> **Your task**
Copy out the entries below with no changes, starting at the line that contains "Open the notifications" and continuing through the final line of the entries.

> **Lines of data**
────────

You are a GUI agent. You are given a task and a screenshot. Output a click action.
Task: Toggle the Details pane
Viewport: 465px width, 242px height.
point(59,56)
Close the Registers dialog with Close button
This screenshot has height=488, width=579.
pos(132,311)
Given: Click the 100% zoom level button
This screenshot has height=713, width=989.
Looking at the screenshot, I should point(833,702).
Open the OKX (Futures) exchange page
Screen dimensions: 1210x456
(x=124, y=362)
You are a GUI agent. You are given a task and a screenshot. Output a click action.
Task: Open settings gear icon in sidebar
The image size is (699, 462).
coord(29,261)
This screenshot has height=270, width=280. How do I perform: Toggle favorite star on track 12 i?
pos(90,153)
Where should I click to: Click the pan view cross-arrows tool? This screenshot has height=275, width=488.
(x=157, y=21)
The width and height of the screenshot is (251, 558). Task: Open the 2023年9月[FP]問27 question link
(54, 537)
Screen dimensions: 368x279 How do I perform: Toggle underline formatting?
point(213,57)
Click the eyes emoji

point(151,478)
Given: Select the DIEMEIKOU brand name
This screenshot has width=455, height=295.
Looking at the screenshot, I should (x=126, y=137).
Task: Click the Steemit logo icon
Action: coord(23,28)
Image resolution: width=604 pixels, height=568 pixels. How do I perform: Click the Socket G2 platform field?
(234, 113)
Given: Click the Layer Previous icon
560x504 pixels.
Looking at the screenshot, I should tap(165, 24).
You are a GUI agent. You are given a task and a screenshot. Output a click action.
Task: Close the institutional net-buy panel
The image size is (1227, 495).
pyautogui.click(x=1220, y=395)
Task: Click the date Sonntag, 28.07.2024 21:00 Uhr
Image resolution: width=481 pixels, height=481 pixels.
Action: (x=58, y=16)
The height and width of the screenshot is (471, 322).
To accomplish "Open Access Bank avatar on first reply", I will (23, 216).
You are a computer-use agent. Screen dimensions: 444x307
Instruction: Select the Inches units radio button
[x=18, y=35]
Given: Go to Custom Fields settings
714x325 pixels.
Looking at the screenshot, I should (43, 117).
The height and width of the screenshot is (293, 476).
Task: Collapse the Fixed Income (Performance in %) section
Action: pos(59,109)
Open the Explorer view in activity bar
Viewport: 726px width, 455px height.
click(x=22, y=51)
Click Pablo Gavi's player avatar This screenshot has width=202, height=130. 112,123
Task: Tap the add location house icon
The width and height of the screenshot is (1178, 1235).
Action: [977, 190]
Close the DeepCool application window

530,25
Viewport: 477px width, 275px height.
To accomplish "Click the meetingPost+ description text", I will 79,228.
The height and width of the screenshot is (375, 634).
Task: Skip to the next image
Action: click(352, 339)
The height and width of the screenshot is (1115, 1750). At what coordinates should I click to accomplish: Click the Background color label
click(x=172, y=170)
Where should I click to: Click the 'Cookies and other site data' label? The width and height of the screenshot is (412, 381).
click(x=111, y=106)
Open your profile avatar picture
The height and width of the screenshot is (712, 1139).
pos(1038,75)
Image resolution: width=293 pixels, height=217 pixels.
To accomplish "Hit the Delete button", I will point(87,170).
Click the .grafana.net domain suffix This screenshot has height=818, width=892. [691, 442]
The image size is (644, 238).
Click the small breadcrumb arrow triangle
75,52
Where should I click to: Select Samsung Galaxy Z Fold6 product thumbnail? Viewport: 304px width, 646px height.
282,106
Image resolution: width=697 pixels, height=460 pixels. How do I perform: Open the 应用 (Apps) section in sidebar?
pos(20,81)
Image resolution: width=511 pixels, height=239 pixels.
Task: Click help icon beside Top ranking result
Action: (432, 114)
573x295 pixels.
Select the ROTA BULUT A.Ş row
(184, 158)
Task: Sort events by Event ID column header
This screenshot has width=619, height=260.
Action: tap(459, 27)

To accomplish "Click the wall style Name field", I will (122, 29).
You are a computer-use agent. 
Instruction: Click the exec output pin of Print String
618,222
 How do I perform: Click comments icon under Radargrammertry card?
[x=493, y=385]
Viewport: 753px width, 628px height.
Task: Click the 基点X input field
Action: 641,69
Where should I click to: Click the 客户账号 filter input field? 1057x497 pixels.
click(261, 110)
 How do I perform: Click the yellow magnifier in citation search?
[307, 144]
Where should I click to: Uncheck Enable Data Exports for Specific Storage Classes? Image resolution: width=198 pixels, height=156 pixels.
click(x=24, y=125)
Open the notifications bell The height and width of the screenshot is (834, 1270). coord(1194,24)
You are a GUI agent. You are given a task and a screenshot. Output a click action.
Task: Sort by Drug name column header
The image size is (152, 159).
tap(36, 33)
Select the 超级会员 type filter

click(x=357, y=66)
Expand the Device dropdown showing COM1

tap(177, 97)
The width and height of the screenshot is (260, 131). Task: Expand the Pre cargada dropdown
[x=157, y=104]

────────

> **Complete answer**
Open the notifications bell The height and width of the screenshot is (834, 1270). coord(1194,24)
You are a GUI agent. You are given a task and a screenshot. Output a click action.
Task: Sort by Drug name column header
The image size is (152, 159).
tap(36, 33)
Select the 超级会员 type filter

click(x=357, y=66)
Expand the Device dropdown showing COM1

tap(177, 97)
The width and height of the screenshot is (260, 131). Task: Expand the Pre cargada dropdown
[x=157, y=104]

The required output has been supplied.